(begin)

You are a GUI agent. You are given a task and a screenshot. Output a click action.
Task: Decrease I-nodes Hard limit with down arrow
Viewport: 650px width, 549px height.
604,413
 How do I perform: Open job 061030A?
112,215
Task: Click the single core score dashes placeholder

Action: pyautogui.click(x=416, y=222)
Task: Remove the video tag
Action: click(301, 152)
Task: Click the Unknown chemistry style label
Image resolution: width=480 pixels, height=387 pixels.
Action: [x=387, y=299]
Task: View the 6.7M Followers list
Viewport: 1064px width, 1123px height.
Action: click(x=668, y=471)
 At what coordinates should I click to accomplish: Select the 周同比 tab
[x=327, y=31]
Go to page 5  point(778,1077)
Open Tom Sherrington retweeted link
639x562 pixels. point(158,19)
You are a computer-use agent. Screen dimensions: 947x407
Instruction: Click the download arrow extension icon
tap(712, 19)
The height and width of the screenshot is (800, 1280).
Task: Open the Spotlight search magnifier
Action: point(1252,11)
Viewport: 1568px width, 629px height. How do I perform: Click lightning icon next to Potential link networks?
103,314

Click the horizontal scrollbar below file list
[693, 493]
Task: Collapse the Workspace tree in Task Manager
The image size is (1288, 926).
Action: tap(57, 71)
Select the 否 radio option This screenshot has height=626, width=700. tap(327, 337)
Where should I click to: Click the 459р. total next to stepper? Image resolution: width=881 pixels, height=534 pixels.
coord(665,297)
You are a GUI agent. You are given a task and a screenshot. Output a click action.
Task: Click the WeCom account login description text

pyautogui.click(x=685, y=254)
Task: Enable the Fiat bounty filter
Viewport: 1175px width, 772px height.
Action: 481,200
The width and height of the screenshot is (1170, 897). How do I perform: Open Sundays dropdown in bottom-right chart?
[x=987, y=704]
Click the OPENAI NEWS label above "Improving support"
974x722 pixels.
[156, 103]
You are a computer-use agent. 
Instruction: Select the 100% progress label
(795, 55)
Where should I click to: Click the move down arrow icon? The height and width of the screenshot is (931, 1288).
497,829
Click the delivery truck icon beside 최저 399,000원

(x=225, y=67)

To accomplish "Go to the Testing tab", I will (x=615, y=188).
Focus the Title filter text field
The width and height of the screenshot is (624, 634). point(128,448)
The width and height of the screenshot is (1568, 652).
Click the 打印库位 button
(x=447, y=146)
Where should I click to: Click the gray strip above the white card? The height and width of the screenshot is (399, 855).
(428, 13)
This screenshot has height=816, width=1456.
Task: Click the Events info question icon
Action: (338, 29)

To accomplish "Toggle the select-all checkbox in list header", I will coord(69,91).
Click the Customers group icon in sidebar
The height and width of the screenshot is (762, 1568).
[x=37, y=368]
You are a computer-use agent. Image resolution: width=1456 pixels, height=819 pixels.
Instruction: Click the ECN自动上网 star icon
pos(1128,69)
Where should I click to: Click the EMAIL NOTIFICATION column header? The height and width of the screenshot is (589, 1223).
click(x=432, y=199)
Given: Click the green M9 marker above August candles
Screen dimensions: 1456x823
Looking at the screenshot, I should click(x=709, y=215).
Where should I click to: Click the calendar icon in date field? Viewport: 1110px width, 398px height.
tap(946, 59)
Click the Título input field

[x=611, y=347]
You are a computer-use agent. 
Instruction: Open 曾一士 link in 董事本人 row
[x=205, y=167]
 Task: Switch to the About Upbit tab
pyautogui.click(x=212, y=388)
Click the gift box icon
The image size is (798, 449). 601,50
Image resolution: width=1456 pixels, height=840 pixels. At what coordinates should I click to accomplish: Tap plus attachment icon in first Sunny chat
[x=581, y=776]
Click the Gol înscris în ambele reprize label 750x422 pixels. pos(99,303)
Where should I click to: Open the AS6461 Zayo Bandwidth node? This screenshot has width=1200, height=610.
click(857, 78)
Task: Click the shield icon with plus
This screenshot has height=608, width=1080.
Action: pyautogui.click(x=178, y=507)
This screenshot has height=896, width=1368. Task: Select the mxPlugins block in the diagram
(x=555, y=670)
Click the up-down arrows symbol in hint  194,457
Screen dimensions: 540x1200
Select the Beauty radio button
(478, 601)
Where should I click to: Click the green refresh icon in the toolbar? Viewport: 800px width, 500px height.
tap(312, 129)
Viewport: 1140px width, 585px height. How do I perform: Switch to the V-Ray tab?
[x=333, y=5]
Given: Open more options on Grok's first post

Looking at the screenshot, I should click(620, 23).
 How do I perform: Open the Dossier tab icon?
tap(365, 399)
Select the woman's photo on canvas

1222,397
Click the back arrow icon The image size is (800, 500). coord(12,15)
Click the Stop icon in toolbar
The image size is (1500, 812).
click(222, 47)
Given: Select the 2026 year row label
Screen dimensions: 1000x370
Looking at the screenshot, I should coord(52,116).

(end)

**What you will do**
Reproduce the records, beginning at the line that contains "Where should I click to: Click the green" and stopping after the final line of the records, with every occurrence of "toolbar" changed to "menu bar" and all else left unchanged.

**Solution for this task**
Where should I click to: Click the green refresh icon in the menu bar? Viewport: 800px width, 500px height.
tap(312, 129)
Viewport: 1140px width, 585px height. How do I perform: Switch to the V-Ray tab?
[x=333, y=5]
Given: Open more options on Grok's first post

Looking at the screenshot, I should click(620, 23).
 How do I perform: Open the Dossier tab icon?
tap(365, 399)
Select the woman's photo on canvas

1222,397
Click the back arrow icon The image size is (800, 500). coord(12,15)
Click the Stop icon in menu bar
The image size is (1500, 812).
click(222, 47)
Given: Select the 2026 year row label
Screen dimensions: 1000x370
Looking at the screenshot, I should coord(52,116).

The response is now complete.